Kepala Staf Kepresidenan, Moeldoko, menyampaikan bahwa permerintah berencana membubarkan beberapa lembaga negara, dan yang paling santer disebut sebagai kandidat utama adalah Komnas Lansia (Kompas 16/07). Salah satu alasan yang sempat dilontarkan adalah bahwa lembaga tersebut sudah tidak pernah terdengar lagi kiprahnya. Meskipun pada akhirnya Presiden tidak membubarkan lembaga ini, namun pertanyaan  mendasar yang masih perlu adalah apakah lembaga ini memang tidak menjalankan fungsinya atau menghadapi kendala struktural sehingga tidak berfungsi?

 

Posisi Kelompok Lanjut Usia

Kelompok lanjut usia bukanlah kelompok yang sedikit di Indonesia, bahkan diprediksi semakin meningkat jumlahnya di masa mendatang. Dalam waktu hampir lima dekade (1971-2019), jumlah penduduk lansia meningkat sekitar dua kali lipat, yaitu 9,6 persen  atau sekitar 25 juta dari 269,6 juta jiwa penduduk Indonesia. Dari jumlah tersebut  lansia perempuan sekitar satu persen lebih banyak dibandingkan lansia laki-laki (10,10 persen dibanding 9,10 atau selisih sekitar 2,6 juta jiwa). Jumlah tersebut diproyeksikan meningkat menjadi 57,0 juta jiwa atau 17,9% pada tahun 2045 (BPS, Bappenas, UNFPA, 2018). Jumlah ini bukanlah sekedar angka, namun penting untuk menjadi pijakan rencana pembangunan yang tidak lepas dari hak-hak lansia.

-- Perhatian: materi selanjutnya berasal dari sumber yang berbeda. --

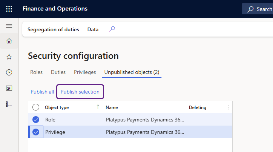Expand the hamburger navigation pane
This screenshot has height=152, width=273.
pyautogui.click(x=9, y=26)
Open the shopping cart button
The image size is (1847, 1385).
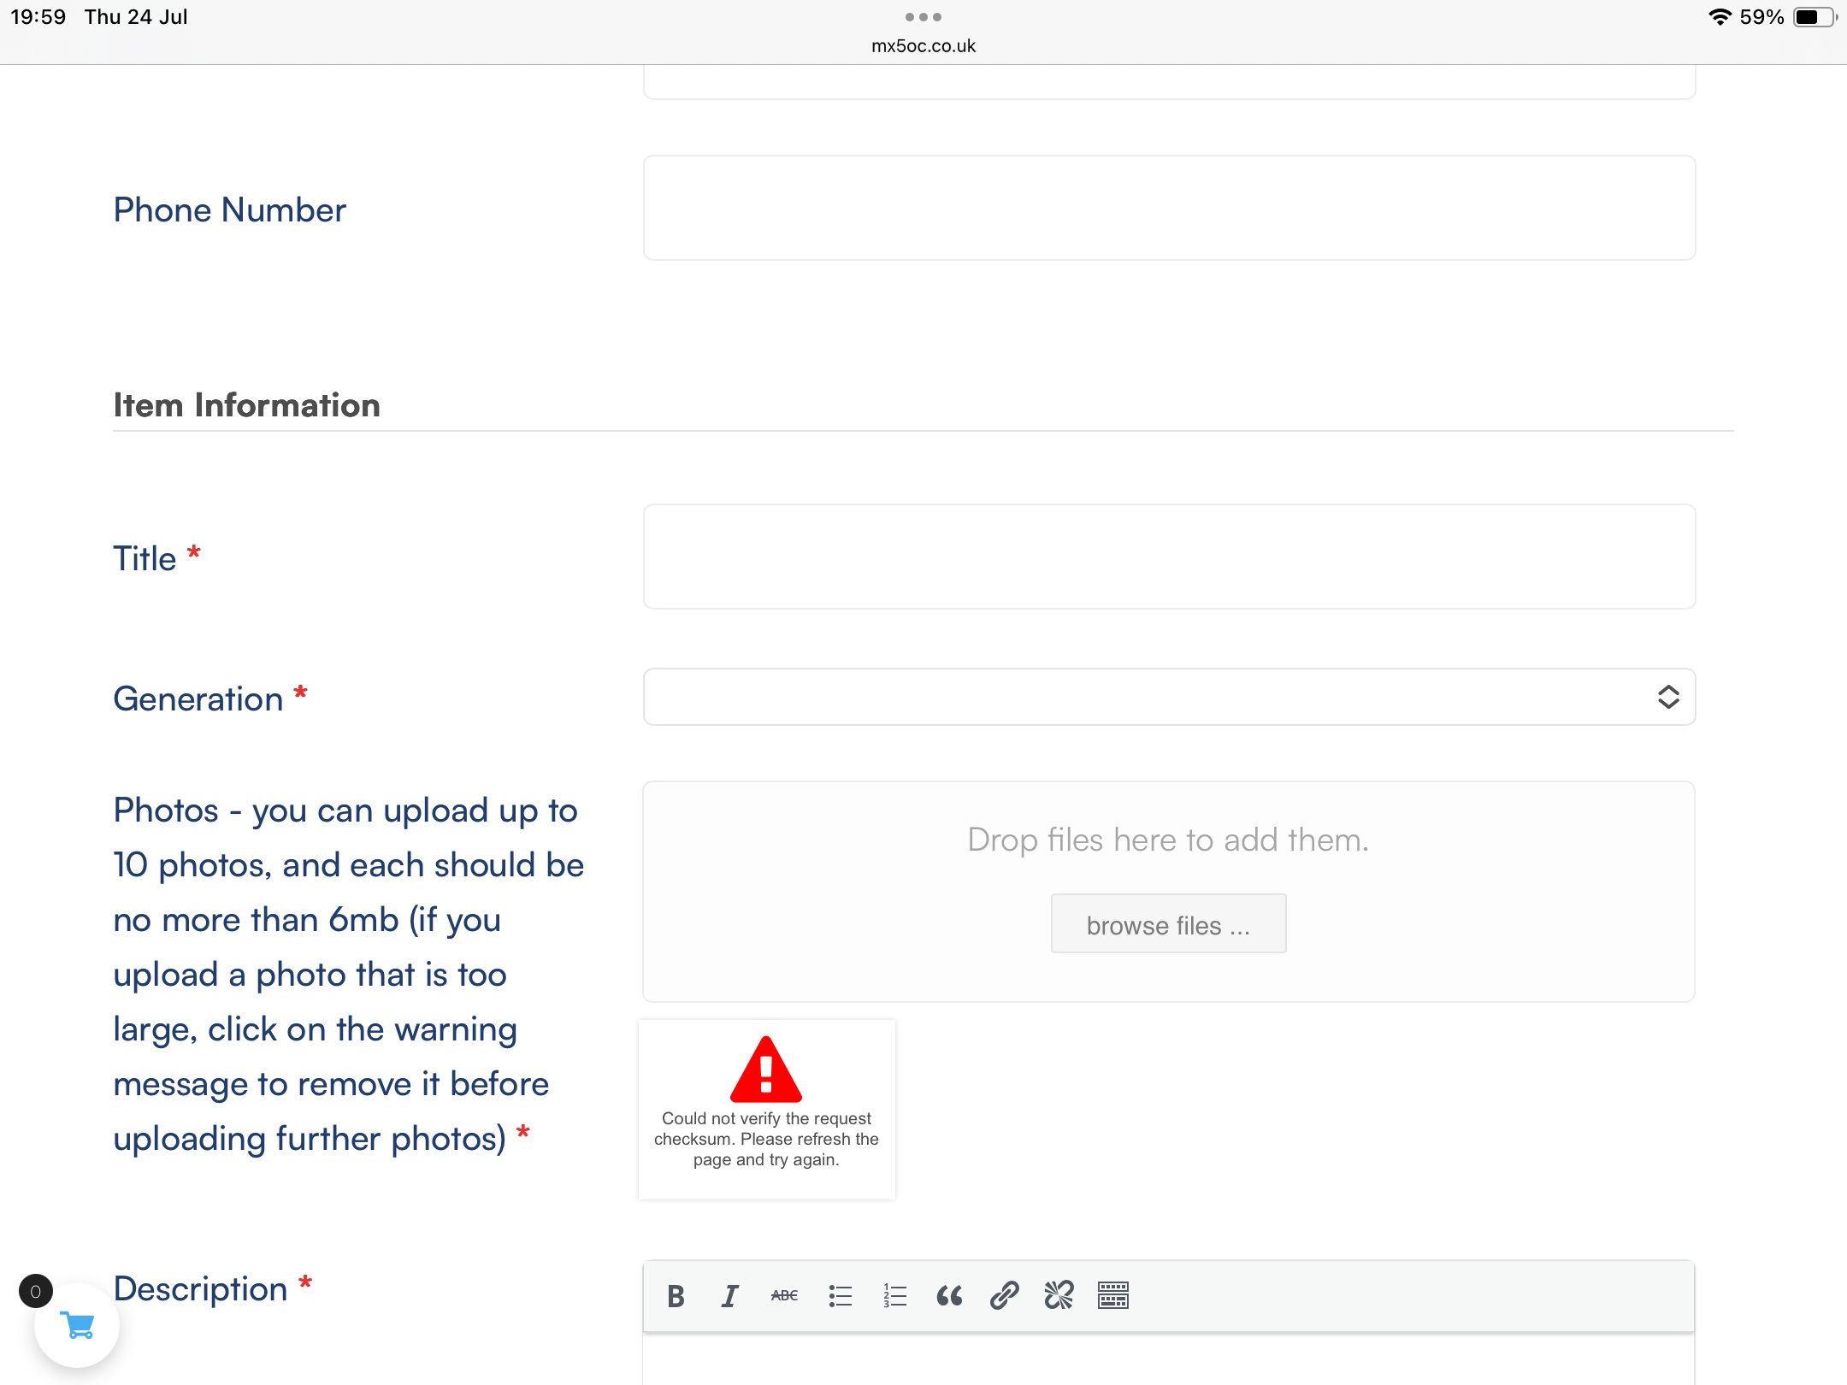[x=77, y=1325]
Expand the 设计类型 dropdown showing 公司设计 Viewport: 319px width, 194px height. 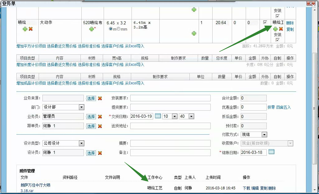click(81, 143)
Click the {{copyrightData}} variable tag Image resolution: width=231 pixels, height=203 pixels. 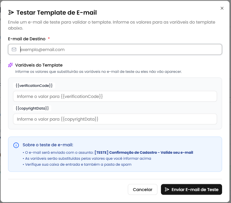(x=32, y=108)
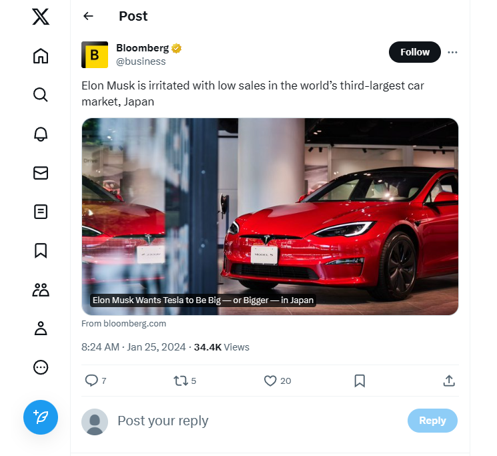Open the Notifications bell icon
Image resolution: width=497 pixels, height=456 pixels.
point(41,134)
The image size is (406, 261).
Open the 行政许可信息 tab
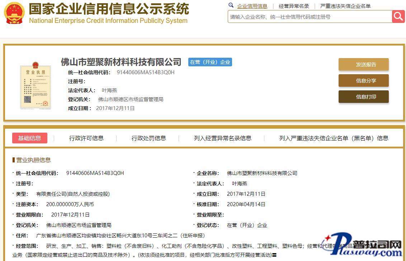click(x=86, y=138)
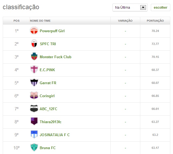
Task: Click the NOME DO TIME column header
Action: 40,21
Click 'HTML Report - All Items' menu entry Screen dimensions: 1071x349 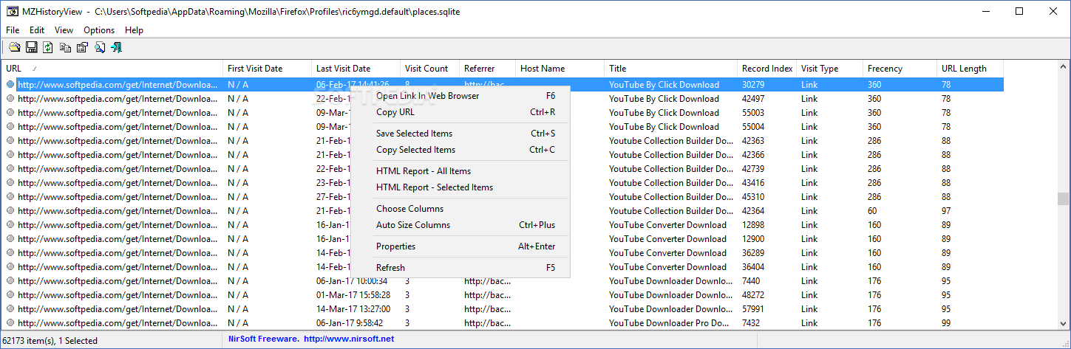(x=424, y=171)
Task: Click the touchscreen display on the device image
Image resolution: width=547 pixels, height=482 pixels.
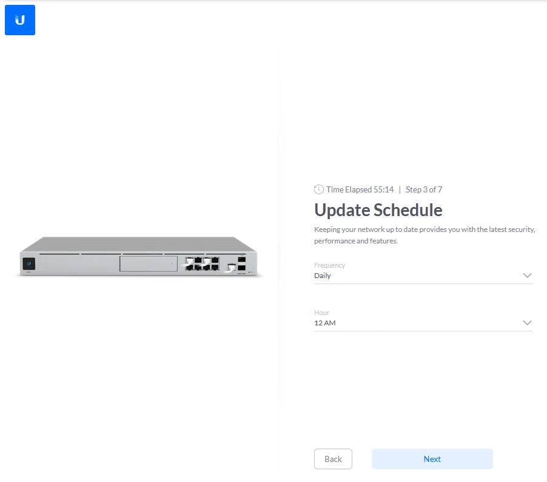Action: pyautogui.click(x=28, y=263)
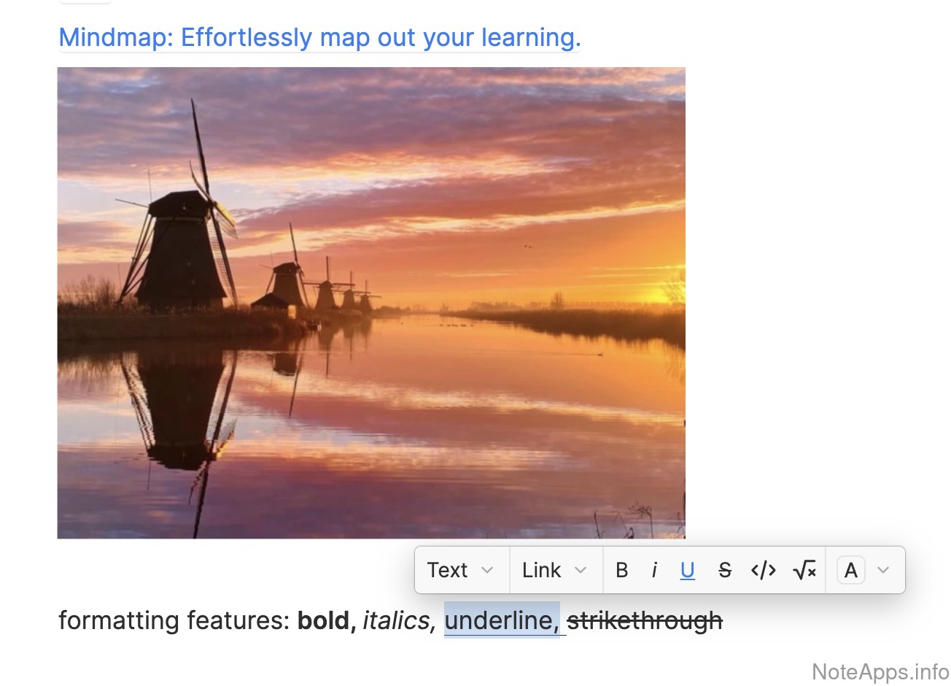Image resolution: width=951 pixels, height=686 pixels.
Task: Click the Link option in the toolbar
Action: (541, 570)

Indonesia telah memiliki regulasi untuk menjamin pemenuhan hak-hak lansia, yaitu UU No. 13 tahun 1998 tentang Kesejahteraan Lanjut Usia beserta berbagai Peratuan Pemerintah sebagai turunannya.  Dalam regulasi tersebut, yang dimaksud lansia adalah kelompok masyarakat yang telah berusia 60 tahun ke atas. Berbagai hak lansia telah dijamin di dalamnya, diantaranya dalam Pasal 5 ayat (2), yaitu : hak atas pelayanan spiritual dan keagamaan, hak atas pelayanan kesehatan, hak atas pelayanan kesempatan kerja, hak atas pelayanan pendidikan dan pelatihan, kemudahan menggunakan fasilitas, sarana dan prasarana publik, kemudahan dalam layanan bantuan hukum, perlindungan sosial, dan hak atas bantuan sosial. Namun, pemenuhan hak-hak lansia tersebut masih belum menyentuh beberapa persoalan mendasar, diantaranya adalah pemenuhan hak partisipasi lansia sebagai aktor dalam pengambilan kebijakan, dan perlindungan dari kekerasan.

 

Masih Tereksklusi dan Mengalami Kekerasan

Tidak dipungkiri telah banyak program untuk lansia mulai dari kesehatan hingga privilege di sektor transportasi di beberapa Provinsi. Namun ekslusi terhadap lansia masih terjadi di berbagai sektor. Eksklusi ini tidak lepas dari situasi relasi sosial yang timpang dalam masyarakat, termasuk di dalamnya relasi gender. Data Susenas 2019 menunjukkan bahwa 9,38 persen lansia tinggal sendiri (sekitar 2,4 juta lansia) di mana persentase lansia perempuan yang tinggal sendiri hampir tiga kali lipat dari lansia laki-laki (13,39 persen berbanding 4,98 persen). Kerentanan terjadi pada lansia-lansia yang tinggal sendiri, seperti kerentanan tidak tertolong saat mengalami sakit, ditelantarkan dalam kebutuhan pangan dan kebutuhan dasar lainnya.  Sedangkan bagi lansia yang bekerja,  sebagian besar merupakan pekerja informal (84,29 persen atau sekitar 21 juta lansia).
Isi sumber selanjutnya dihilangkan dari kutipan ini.